Do this ::
Put everything in the material below, from its first line down to the line that contains "Looking at the screenshot, I should tap(186, 103).", into a numbered list with one line per item and blank lines left out.

Available data ::
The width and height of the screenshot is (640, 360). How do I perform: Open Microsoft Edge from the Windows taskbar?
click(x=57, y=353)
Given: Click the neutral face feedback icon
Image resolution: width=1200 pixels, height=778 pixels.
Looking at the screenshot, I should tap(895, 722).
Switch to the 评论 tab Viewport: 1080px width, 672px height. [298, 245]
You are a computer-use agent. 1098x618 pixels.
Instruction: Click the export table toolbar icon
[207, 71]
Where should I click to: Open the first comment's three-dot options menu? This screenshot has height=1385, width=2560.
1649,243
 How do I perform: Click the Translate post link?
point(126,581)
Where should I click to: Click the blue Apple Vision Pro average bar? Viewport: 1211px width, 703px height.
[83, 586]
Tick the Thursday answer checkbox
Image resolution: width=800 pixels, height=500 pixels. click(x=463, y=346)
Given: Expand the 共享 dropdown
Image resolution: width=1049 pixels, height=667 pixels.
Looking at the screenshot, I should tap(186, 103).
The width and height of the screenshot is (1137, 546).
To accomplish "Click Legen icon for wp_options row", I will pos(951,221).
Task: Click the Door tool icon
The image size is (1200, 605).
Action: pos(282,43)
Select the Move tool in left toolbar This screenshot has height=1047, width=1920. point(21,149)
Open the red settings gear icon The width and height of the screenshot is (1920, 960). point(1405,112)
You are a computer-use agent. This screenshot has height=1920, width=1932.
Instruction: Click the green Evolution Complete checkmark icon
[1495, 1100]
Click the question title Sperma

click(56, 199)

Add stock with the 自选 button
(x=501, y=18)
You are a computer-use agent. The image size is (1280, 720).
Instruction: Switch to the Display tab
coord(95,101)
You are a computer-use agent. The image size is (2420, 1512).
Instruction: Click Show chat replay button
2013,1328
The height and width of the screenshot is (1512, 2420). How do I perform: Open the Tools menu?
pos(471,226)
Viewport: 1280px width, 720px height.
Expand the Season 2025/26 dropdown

Correct result ::
1. The width and height of the screenshot is (640, 360). How do I perform: Open Microsoft Edge from the Windows taskbar?
2. click(x=57, y=353)
3. Given: Click the neutral face feedback icon
4. Image resolution: width=1200 pixels, height=778 pixels.
5. Looking at the screenshot, I should tap(895, 722).
6. Switch to the 评论 tab Viewport: 1080px width, 672px height. [298, 245]
7. You are a computer-use agent. 1098x618 pixels.
8. Instruction: Click the export table toolbar icon
9. [207, 71]
10. Where should I click to: Open the first comment's three-dot options menu? This screenshot has height=1385, width=2560.
11. 1649,243
12.  How do I perform: Click the Translate post link?
13. point(126,581)
14. Where should I click to: Click the blue Apple Vision Pro average bar? Viewport: 1211px width, 703px height.
15. [83, 586]
16. Tick the Thursday answer checkbox
17. Image resolution: width=800 pixels, height=500 pixels. click(x=463, y=346)
18. Given: Expand the 共享 dropdown
19. Image resolution: width=1049 pixels, height=667 pixels.
20. Looking at the screenshot, I should tap(186, 103).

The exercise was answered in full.